Zuranolone for Severe PPD: ACOG’s 2026 Clinical Practice Update

• In January 2026, the American College of Obstetricians and Gynecologists (ACOG) issued a Clinical Practice Update on zuranolone (Zurzuvae)
• Recommendation: ^[10]
  • Consider zuranolone for severe postpartum depression
    • Onset: third trimester or within 4 weeks postpartum
    • Eligibility window: within 12 months of delivery
• On the severity recommendation
  • The zuranolone prescribing information carries no severity qualifier
  • ACOG’s restriction to severe PPD reflects trial design: pivotal trials required HAMD-17 >26 (consistent with severe disease)
  • Efficacy in milder presentations is unestablished
  • Clinical threshold: PHQ-9 ≥20 or EPDS ≥19
• Pharmacology
  • Zuranolone is a synthetic neuroactive steroid and positive allosteric modulator (PAM) of GABA-A receptors ^[11]
  • It shares its mechanism of action with brexanolone (Zulresso), which was the IV predecessor
• Zuranolone evidence limitations ^[12,13]
  • No head-to-head data against SSRIs, SNRIs, or psychotherapy
    • Comparative effectiveness vs. the standard of care is unknown
  • Efficacy data extend only to day 45 (4 weeks post-treatment); no data beyond that window
• FDA Approval, Scheduling, and the Brexanolone Exit
  • Zuranolone (Zurzuvae) received FDA approval in August 2023 for postpartum depression in adults
  • Schedule IV controlled substance
    • The FDA identified benzodiazepine-like reinforcing effects, dose-dependent euphoric effects, and biochemical similarity to barbiturates
  • Brexanolone (Zulresso): first FDA-approved treatment specifically for PPD (2019), sharing zuranolone’s GABA-A PAM mechanism ^[14]
    • Required a 60-hour continuous inpatient IV infusion under a REMS program
    • Complex logistics and high cost severely limited real-world access
    • Sage Therapeutics withdrew FDA approval on April 14, 2025, pivoting toward zuranolone as the oral successor
• Practical aspects ^[15]
  • 14-day treatment course, not continuous chronic therapy
  • Once-daily dosing at bedtime with a fatty meal (400–1,000 kcal, 25–50% fat)
  • Can be used as monotherapy or adjunct to stable SSRI/SNRI therapy
• Side effects
  • CNS depression: somnolence, dizziness, confusion.
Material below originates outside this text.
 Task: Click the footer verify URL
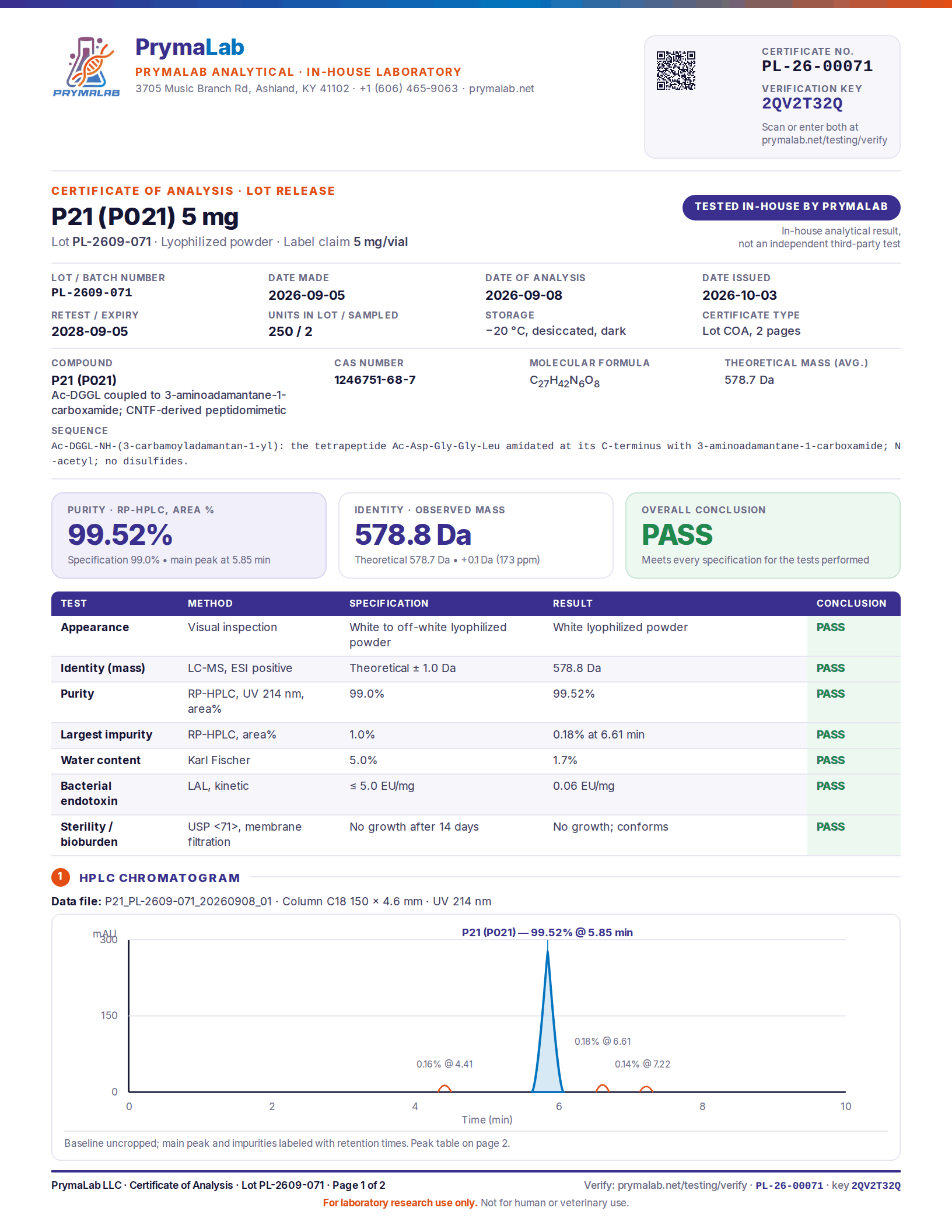pos(682,1185)
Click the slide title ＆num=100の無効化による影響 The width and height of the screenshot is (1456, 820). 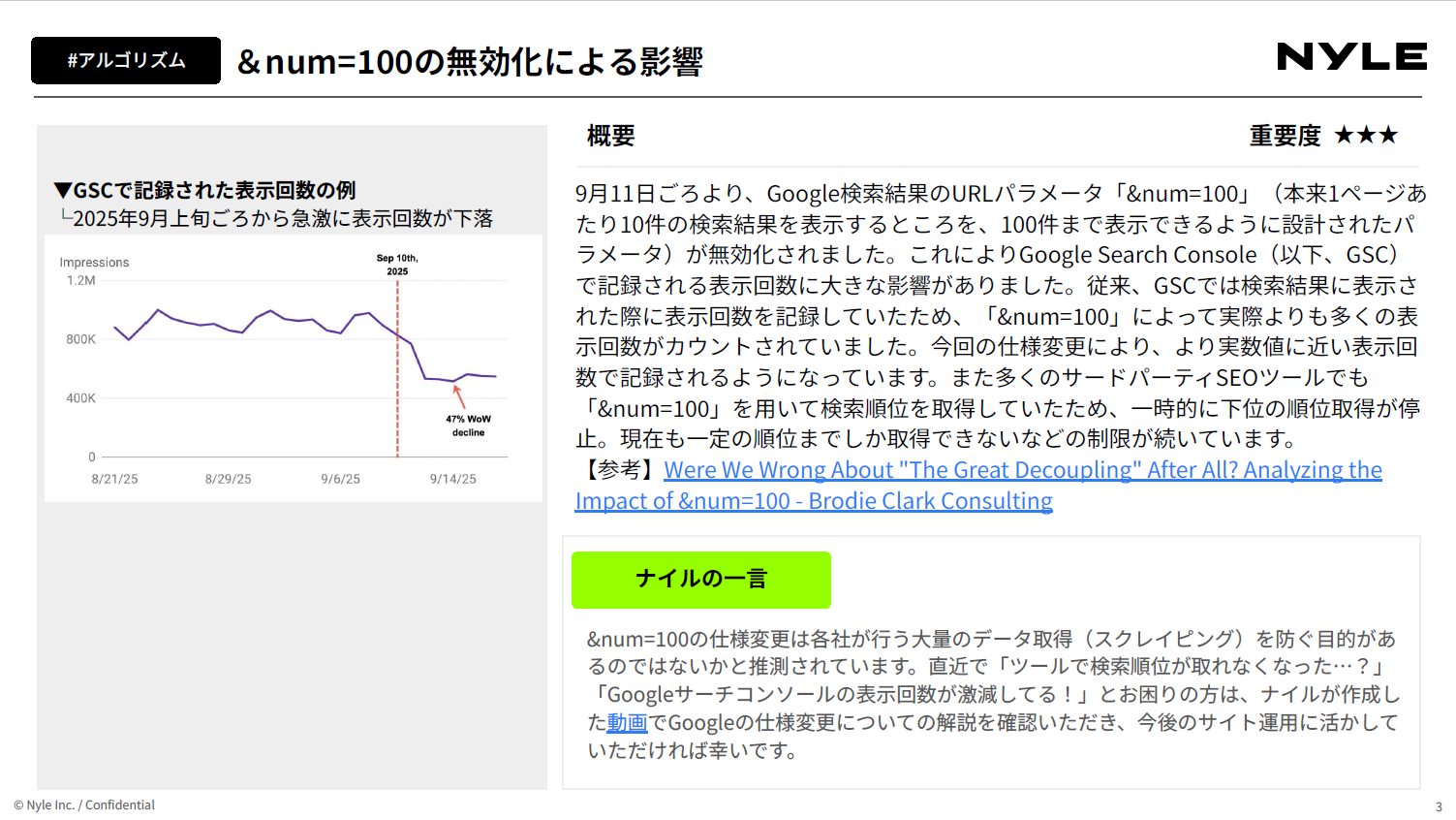click(470, 62)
Most clinically significant adverse effects
  • Patients should not care for their infant alone (feeding, changing, bathing) for 12 hours post-dose
  • Embryo-fetal toxicity: effective contraception required during the 14-day course and for 1 week after the final dose

References

1. Vanda Pharmaceuticals Inc. (2026). Vanda Pharmaceuticals Announces FDA Approval of BYSANTI™ (milsaperidone) for the Treatment of Bipolar I Disorder and Schizophrenia — A New Chemical Entity Opening New Horizons in Psychiatric Innovation. https://www.prnewswire.com/news-releases/vanda-pharmaceuticals-announces-fda-approval-of-bysanti-milsaperidone-for-the-treatment-of-bipolar-i-disorder-and-schizophrenia—a-new-chemical-entity-opening-new-horizons-in-psychiatric-innovation-302693941.html

2. Vanda Pharmaceuticals Inc. (2026). BYSANTI (milsaperidone) Tablets Prescribing Information. https://www.accessdata.fda.gov/drugsatfda_docs/label/2026/220358Orig1s000lbl.pdf

3. Vanda Pharmaceuticals Inc. (2026). FANAPT (iloperidone) Tablets Prescribing Information. https://www.accessdata.fda.gov/scripts/cder/daf/index.cfm?event=overview.process&ApplNo=022192

4. U.S. Food and Drug Administration. (n.d.). 21 CFR § 314.108 — New Drug Product Exclusivity. Retrieved March 22, 2026, from https://www.law.cornell.edu/cfr/text/21/314.108

5. Medic, G., Higashi, K., Littlewood, K. J., Diez, T., Granström, O., & Kahn, R. S. (2013). Dosing Frequency and Adherence in Chronic Psychiatric Disease: Systematic Review and Meta-Analysis. Neuropsychiatric Disease and Treatment, 9, 119–131. https://doi.org/10.2147/NDT.S39303

6. Woosley, R. L., Romero, K. A., Gallo, T., Woosley, J., & Darpo, B. (2013). A Thorough QTc Study of 3 Doses of Iloperidone Including Metabolic Inhibition via CYP2D6 and/or CYP3A4 and a Comparison to Quetiapine and Ziprasidone. Journal of Clinical Pharmacology, 53(3), 289–295. https://doi.org/10.1177/0091270012442192

7. U.S. Food and Drug Administration. (2026). FDA Requests Removal of Suicidal Behavior and Ideation Warning from Glucagon-Like Peptide-1 Receptor Agonist (GLP-1 RA) Medications. https://www.fda.gov/drugs/drug-safety-and-availability/fda-requests-removal-suicidal-behavior-and-ideation-warning-glucagon-peptide-1-receptor-agonist-glp

8. Novo Nordisk. (2026). SAXENDA (liraglutide) Prescribing Information. https://www.accessdata.fda.gov/drugsatfda_docs/label/2025/206321s022lbl.pdf

9. Taipale, H., Taylor, M., Lähteenvuo, M., Mittendorfer-Rutz, E., Tanskanen, A., & Tiihonen, J. (2026). Association between GLP-1 receptor agonist use and worsening mental illness in people with depression and anxiety in sweden: A national cohort study. The Lancet Psychiatry, 13, 119–131. https://doi.org/10.1016/S2215-0366(26)00014-3

10. Moore Simas, T. A., Hoffman, M. C., Roussos-Ross, K., Miller, E. S., Gandhi, M., & Shields, A. (2026). Zuranolone and Brexanolone for the Treatment of Postpartum Depression. Obstetrics & Gynecology, 147(1), e24–e28.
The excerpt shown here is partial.